A temporary solution is to use the CARGO_TARGET_<triple>_RUNNER
environment variable for that purpose. Assuming the latest wasmtime has been installed, you can run:
CARGO_TARGET_WASM32_WASI_RUNNER="wasmtime --preview2 --wasm-features=component-model" cargo test
Here is a more complete example.
@jakehemmerle, do you have an example of instantiating a wasm blob (from the build) and writing tests against it? I'd be interested in trying out this route. :) Would appreciate it!
@ithinkicancode
In this example, I instantiate a Wasm component with a Wasm runtime (in a wrapper) and then assert return values against its exported functions.
ec_runtime/tests/runtime.rs
/// Points to the `template-barebones` program binary.
const BAREBONES_COMPONENT_WASM: &[u8] = include_bytes!("../../target/wasm32-unknown-unknown/release/template_barebones.wasm");
use ec_runtime::{ Runtime, InitialState };
#[test]
fn test_barebones_component() {
let mut runtime = Runtime::new();
// The barebones example simply validates that the length of the data to be signed is greater than 10.

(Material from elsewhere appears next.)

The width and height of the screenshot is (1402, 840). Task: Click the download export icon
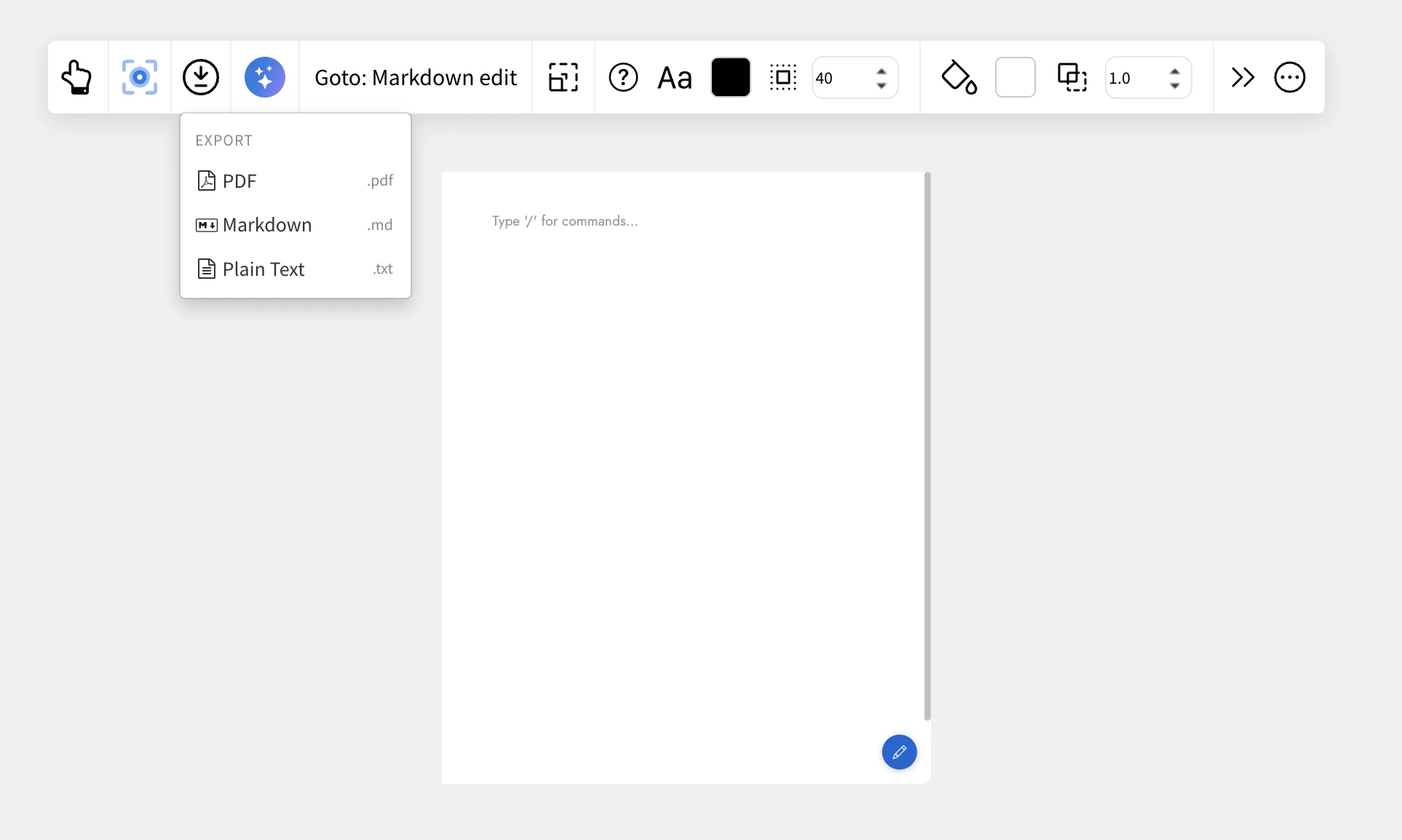click(201, 77)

let longer_than_10 = "asdfasdfasdfasdf".to_string();
let initial_state = InitialState {
data: longer_than_10.into_bytes(),
};
let res = runtime.evaluate(BAREBONES_COMPONENT_WASM, &initial_state);
assert!(res.is_ok());
}
#[test]
fn test_barebones_component_fails_with_data_length_less_than_10() {
let mut runtime = Runtime::new();
// Since the barebones example verifies that the length of the data to be signed is greater than 10, this should fail.

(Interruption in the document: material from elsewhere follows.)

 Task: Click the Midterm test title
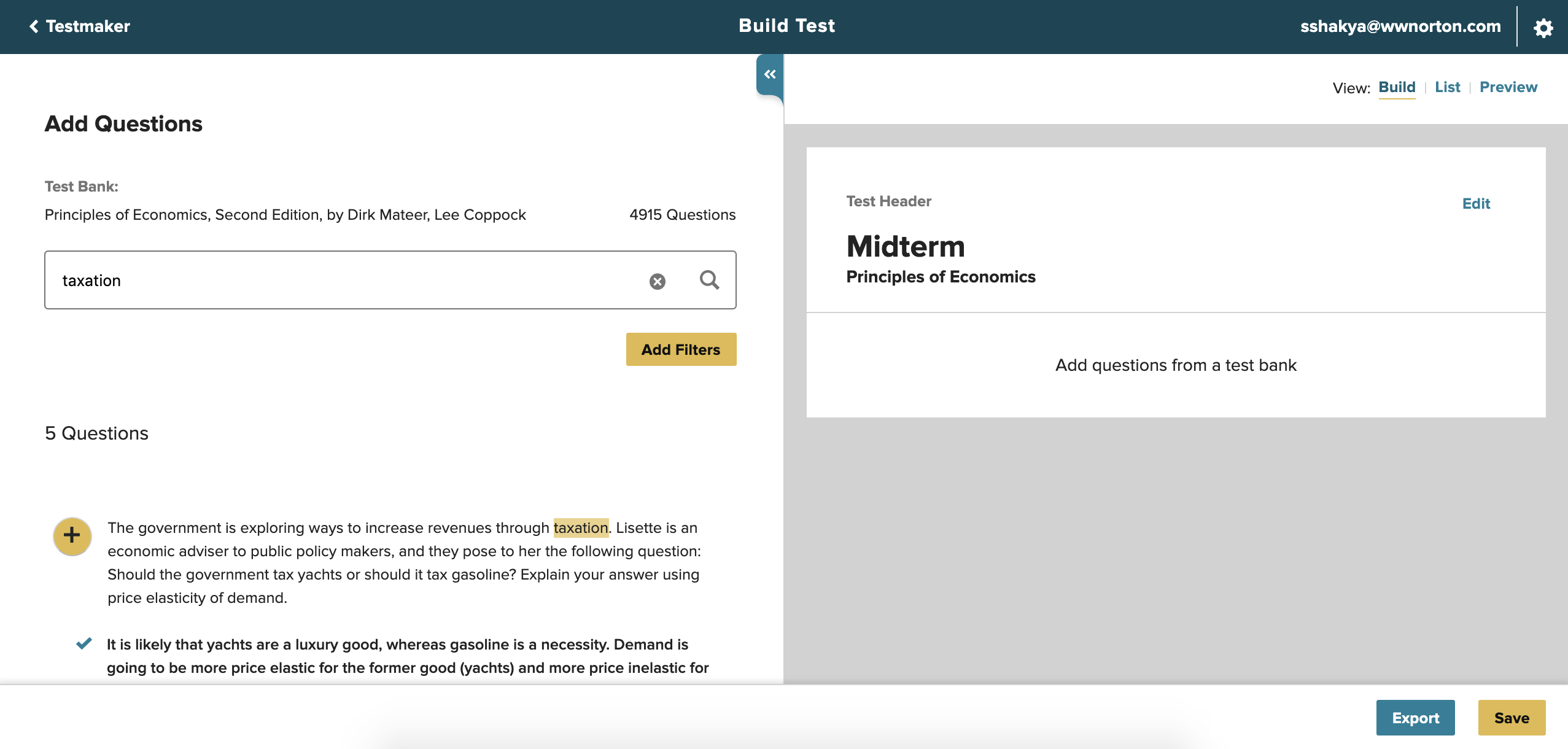coord(905,246)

let shorter_than_10 = "asdf".to_string();
let initial_state = InitialState {
data: shorter_than_10.into_bytes(),
};
let res = runtime.evaluate(BAREBONES_COMPONENT_WASM, &initial_state);
assert!(res.is_err());
}
The Wasm runtime looks like this:
ec_runtime/src/lib.rs
use wasmtime::{
component::{bindgen, Component, Linker},
Config, Engine, Store, Result,
};
use thiserror::Error;
/// Note, this is wasmtime's bindgen, not wit-bindgen (modules)
mod bindgen {
use super::bindgen;
bindgen!({
world: "program",
path: "../wit/application.wit"
});
}
pub use bindgen::{ Program, Error as ProgramError, InitialState };
/// Runtime `Error` type
#[derive(Debug, Error)]
pub enum RuntimeError {
/// Program bytecode is invalid.
#[error("Invalid bytecode")]
InvalidBytecode,
/// Runtime error during execution.
#[error("Runtime error: {0}")]
Runtime(ProgramError)
}
/// Runtime allows for the execution of programs. Instantiate with `Runtime::new()`.
pub struct Runtime {
engine: Engine,
linker: Linker<()>,
store: Store<()>,
}
impl Default for Runtime {
fn default() -> Self {
let mut config = Config::new();
config.wasm_component_model(true);
let engine = Engine::new(&config).unwrap();
let linker = Linker::new(&engine);
let store = Store::new(&engine, ());
Self {
engine,
linker,
store,
}
}
}
impl Runtime {
pub fn new() -> Self {
Self::default()
}
}
impl Runtime {
/// Evaluate a program with a given initial state.
pub fn evaluate(&mut self, program: &[u8], initial_state: &InitialState) -> Result<(), RuntimeError> {
let component = Component::from_binary(&self.engine, program).map_err(|_| RuntimeError::InvalidBytecode)?;
let (bindings, _) = Program::instantiate(&mut self.store, &component, &self.linker).map_err(|_| RuntimeError::InvalidBytecode)?;
// TODO fix this unwrap
bindings.call_evaluate(&mut self.store, initial_state).unwrap().map_err(|e| RuntimeError::Runtime(e))
}
}
The associated wit is:
package entropy:core
world program {
// similar to `variant`, but no type payloads
variant error {
invalid-transaction-request(string),
evaluation(string)
}
/// Contains signature request data that is used by the runtime. Passed into `wasmtime::Store` for state (or maybe `wasmtime::Linker`).
export evaluate: func(config: initial-state) -> result<_, error>
record initial-state {
/// The preimage of the user's data under program evaulation (eg. RLP-encoded ETH transaction request).
data: list<u8>
}
}
Currently there is no
test
command incargo-component
. The standardcargo test
doesn't work because the standard tooling has no visibility tobindings
,exports
or any generated structs and enums. I'd think it's a good devX that devs can follow the same workflow just like when writing regular Rust apps. Please point me to the right direction if I miss any docs wrt testing!